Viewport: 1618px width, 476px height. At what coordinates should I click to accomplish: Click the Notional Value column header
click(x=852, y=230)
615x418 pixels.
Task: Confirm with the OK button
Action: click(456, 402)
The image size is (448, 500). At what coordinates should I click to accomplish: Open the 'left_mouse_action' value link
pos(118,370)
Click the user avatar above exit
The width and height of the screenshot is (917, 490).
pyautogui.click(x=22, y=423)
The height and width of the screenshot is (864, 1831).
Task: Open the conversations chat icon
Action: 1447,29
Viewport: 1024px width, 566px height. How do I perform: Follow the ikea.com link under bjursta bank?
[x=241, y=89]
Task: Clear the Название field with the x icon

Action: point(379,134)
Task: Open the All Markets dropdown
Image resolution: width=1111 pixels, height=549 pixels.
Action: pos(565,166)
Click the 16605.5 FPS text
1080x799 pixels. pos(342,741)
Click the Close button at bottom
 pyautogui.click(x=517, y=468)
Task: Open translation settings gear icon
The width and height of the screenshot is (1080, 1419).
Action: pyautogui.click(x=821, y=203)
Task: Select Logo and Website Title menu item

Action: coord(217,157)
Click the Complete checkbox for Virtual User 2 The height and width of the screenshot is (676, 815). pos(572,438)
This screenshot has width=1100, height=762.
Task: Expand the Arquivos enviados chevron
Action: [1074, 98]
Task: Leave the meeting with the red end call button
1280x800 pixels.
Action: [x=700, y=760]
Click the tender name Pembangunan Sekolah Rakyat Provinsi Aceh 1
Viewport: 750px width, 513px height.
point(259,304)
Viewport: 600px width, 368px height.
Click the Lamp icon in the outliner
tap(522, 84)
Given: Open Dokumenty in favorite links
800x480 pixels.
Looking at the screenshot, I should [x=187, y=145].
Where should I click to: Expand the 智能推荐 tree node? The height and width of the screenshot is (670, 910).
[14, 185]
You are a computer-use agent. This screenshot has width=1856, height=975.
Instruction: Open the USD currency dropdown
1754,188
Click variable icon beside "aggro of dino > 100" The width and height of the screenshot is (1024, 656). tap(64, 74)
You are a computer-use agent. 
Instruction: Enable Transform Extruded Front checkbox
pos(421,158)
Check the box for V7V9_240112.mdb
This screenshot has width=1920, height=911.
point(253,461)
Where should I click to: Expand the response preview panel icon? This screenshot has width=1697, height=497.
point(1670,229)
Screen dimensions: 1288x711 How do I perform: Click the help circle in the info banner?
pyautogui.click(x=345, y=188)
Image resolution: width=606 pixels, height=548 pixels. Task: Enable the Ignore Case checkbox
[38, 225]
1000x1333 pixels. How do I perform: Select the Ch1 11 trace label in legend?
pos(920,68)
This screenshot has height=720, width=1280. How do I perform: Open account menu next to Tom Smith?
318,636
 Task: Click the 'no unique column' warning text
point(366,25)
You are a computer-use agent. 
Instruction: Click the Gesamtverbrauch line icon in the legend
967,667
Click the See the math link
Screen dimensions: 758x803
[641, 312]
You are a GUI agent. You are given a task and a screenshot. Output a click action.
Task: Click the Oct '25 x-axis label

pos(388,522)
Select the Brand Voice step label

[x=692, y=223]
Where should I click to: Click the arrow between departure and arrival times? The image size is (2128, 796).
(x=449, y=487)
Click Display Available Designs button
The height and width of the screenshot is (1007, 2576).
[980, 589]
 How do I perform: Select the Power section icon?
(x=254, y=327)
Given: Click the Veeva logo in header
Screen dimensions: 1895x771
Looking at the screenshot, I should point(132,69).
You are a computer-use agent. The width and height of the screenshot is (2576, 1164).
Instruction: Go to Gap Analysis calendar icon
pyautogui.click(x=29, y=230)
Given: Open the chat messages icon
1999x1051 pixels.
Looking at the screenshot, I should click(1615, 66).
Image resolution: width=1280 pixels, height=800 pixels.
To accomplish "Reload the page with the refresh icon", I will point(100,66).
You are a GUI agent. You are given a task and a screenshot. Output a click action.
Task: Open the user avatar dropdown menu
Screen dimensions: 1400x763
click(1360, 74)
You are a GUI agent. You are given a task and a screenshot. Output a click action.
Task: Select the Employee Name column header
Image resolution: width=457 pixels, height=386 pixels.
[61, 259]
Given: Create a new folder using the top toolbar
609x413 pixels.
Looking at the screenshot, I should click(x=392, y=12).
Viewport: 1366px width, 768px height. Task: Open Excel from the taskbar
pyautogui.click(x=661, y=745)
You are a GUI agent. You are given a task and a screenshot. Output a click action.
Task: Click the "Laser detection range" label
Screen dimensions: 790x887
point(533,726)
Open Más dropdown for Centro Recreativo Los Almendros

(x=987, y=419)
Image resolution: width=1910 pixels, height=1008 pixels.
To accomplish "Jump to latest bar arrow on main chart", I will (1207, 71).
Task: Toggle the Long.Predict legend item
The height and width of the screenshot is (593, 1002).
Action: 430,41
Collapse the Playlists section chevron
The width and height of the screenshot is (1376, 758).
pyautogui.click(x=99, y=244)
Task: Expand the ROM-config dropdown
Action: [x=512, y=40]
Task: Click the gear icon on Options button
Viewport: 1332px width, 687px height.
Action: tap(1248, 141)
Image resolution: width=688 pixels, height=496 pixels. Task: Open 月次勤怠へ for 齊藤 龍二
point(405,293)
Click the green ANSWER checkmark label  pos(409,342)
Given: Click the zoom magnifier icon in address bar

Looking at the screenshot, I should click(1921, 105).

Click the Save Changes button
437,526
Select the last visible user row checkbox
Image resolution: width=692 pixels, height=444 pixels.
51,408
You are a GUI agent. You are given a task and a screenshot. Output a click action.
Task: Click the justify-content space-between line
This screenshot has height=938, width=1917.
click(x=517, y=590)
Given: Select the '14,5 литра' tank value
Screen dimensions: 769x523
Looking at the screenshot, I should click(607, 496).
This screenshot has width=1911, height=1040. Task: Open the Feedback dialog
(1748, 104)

• • •

GIVEN PROBLEM: Copy out every line above without changing anything.

RESULT:
Viewport: 1618px width, 476px height. At what coordinates should I click to accomplish: Click the Notional Value column header
click(x=852, y=230)
615x418 pixels.
Task: Confirm with the OK button
Action: click(456, 402)
The image size is (448, 500). At what coordinates should I click to accomplish: Open the 'left_mouse_action' value link
pos(118,370)
Click the user avatar above exit
The width and height of the screenshot is (917, 490).
pyautogui.click(x=22, y=423)
The height and width of the screenshot is (864, 1831).
Task: Open the conversations chat icon
Action: 1447,29
Viewport: 1024px width, 566px height. How do I perform: Follow the ikea.com link under bjursta bank?
[x=241, y=89]
Task: Clear the Название field with the x icon

Action: point(379,134)
Task: Open the All Markets dropdown
Image resolution: width=1111 pixels, height=549 pixels.
Action: pos(565,166)
Click the 16605.5 FPS text
1080x799 pixels. pos(342,741)
Click the Close button at bottom
 pyautogui.click(x=517, y=468)
Task: Open translation settings gear icon
The width and height of the screenshot is (1080, 1419).
Action: pyautogui.click(x=821, y=203)
Task: Select Logo and Website Title menu item

Action: coord(217,157)
Click the Complete checkbox for Virtual User 2 The height and width of the screenshot is (676, 815). pos(572,438)
This screenshot has width=1100, height=762.
Task: Expand the Arquivos enviados chevron
Action: [1074, 98]
Task: Leave the meeting with the red end call button
1280x800 pixels.
Action: [x=700, y=760]
Click the tender name Pembangunan Sekolah Rakyat Provinsi Aceh 1
Viewport: 750px width, 513px height.
point(259,304)
Viewport: 600px width, 368px height.
Click the Lamp icon in the outliner
tap(522, 84)
Given: Open Dokumenty in favorite links
800x480 pixels.
Looking at the screenshot, I should [x=187, y=145].
Where should I click to: Expand the 智能推荐 tree node? The height and width of the screenshot is (670, 910).
[14, 185]
You are a computer-use agent. This screenshot has width=1856, height=975.
Instruction: Open the USD currency dropdown
1754,188
Click variable icon beside "aggro of dino > 100" The width and height of the screenshot is (1024, 656). tap(64, 74)
You are a computer-use agent. 
Instruction: Enable Transform Extruded Front checkbox
pos(421,158)
Check the box for V7V9_240112.mdb
This screenshot has width=1920, height=911.
point(253,461)
Where should I click to: Expand the response preview panel icon? This screenshot has width=1697, height=497.
point(1670,229)
Screen dimensions: 1288x711 How do I perform: Click the help circle in the info banner?
pyautogui.click(x=345, y=188)
Image resolution: width=606 pixels, height=548 pixels. Task: Enable the Ignore Case checkbox
[38, 225]
1000x1333 pixels. How do I perform: Select the Ch1 11 trace label in legend?
pos(920,68)
This screenshot has height=720, width=1280. How do I perform: Open account menu next to Tom Smith?
318,636
 Task: Click the 'no unique column' warning text
point(366,25)
You are a computer-use agent. 
Instruction: Click the Gesamtverbrauch line icon in the legend
967,667
Click the See the math link
Screen dimensions: 758x803
[641, 312]
You are a GUI agent. You are given a task and a screenshot. Output a click action.
Task: Click the Oct '25 x-axis label

pos(388,522)
Select the Brand Voice step label

[x=692, y=223]
Where should I click to: Click the arrow between departure and arrival times? The image size is (2128, 796).
(x=449, y=487)
Click Display Available Designs button
The height and width of the screenshot is (1007, 2576).
[980, 589]
 How do I perform: Select the Power section icon?
(x=254, y=327)
Given: Click the Veeva logo in header
Screen dimensions: 1895x771
Looking at the screenshot, I should point(132,69).
You are a computer-use agent. The width and height of the screenshot is (2576, 1164).
Instruction: Go to Gap Analysis calendar icon
pyautogui.click(x=29, y=230)
Given: Open the chat messages icon
1999x1051 pixels.
Looking at the screenshot, I should click(1615, 66).
Image resolution: width=1280 pixels, height=800 pixels.
To accomplish "Reload the page with the refresh icon", I will point(100,66).
You are a GUI agent. You are given a task and a screenshot. Output a click action.
Task: Open the user avatar dropdown menu
Screen dimensions: 1400x763
click(1360, 74)
You are a GUI agent. You are given a task and a screenshot. Output a click action.
Task: Select the Employee Name column header
Image resolution: width=457 pixels, height=386 pixels.
[61, 259]
Given: Create a new folder using the top toolbar
609x413 pixels.
Looking at the screenshot, I should click(x=392, y=12).
Viewport: 1366px width, 768px height. Task: Open Excel from the taskbar
pyautogui.click(x=661, y=745)
You are a GUI agent. You are given a task and a screenshot. Output a click action.
Task: Click the "Laser detection range" label
Screen dimensions: 790x887
point(533,726)
Open Más dropdown for Centro Recreativo Los Almendros

(x=987, y=419)
Image resolution: width=1910 pixels, height=1008 pixels.
To accomplish "Jump to latest bar arrow on main chart", I will (1207, 71).
Task: Toggle the Long.Predict legend item
The height and width of the screenshot is (593, 1002).
Action: 430,41
Collapse the Playlists section chevron
The width and height of the screenshot is (1376, 758).
pyautogui.click(x=99, y=244)
Task: Expand the ROM-config dropdown
Action: [x=512, y=40]
Task: Click the gear icon on Options button
Viewport: 1332px width, 687px height.
Action: tap(1248, 141)
Image resolution: width=688 pixels, height=496 pixels. Task: Open 月次勤怠へ for 齊藤 龍二
point(405,293)
Click the green ANSWER checkmark label  pos(409,342)
Given: Click the zoom magnifier icon in address bar

Looking at the screenshot, I should click(1921, 105).

Click the Save Changes button
437,526
Select the last visible user row checkbox
Image resolution: width=692 pixels, height=444 pixels.
51,408
You are a GUI agent. You are given a task and a screenshot. Output a click action.
Task: Click the justify-content space-between line
This screenshot has height=938, width=1917.
click(x=517, y=590)
Given: Select the '14,5 литра' tank value
Screen dimensions: 769x523
Looking at the screenshot, I should click(607, 496).
This screenshot has width=1911, height=1040. Task: Open the Feedback dialog
(1748, 104)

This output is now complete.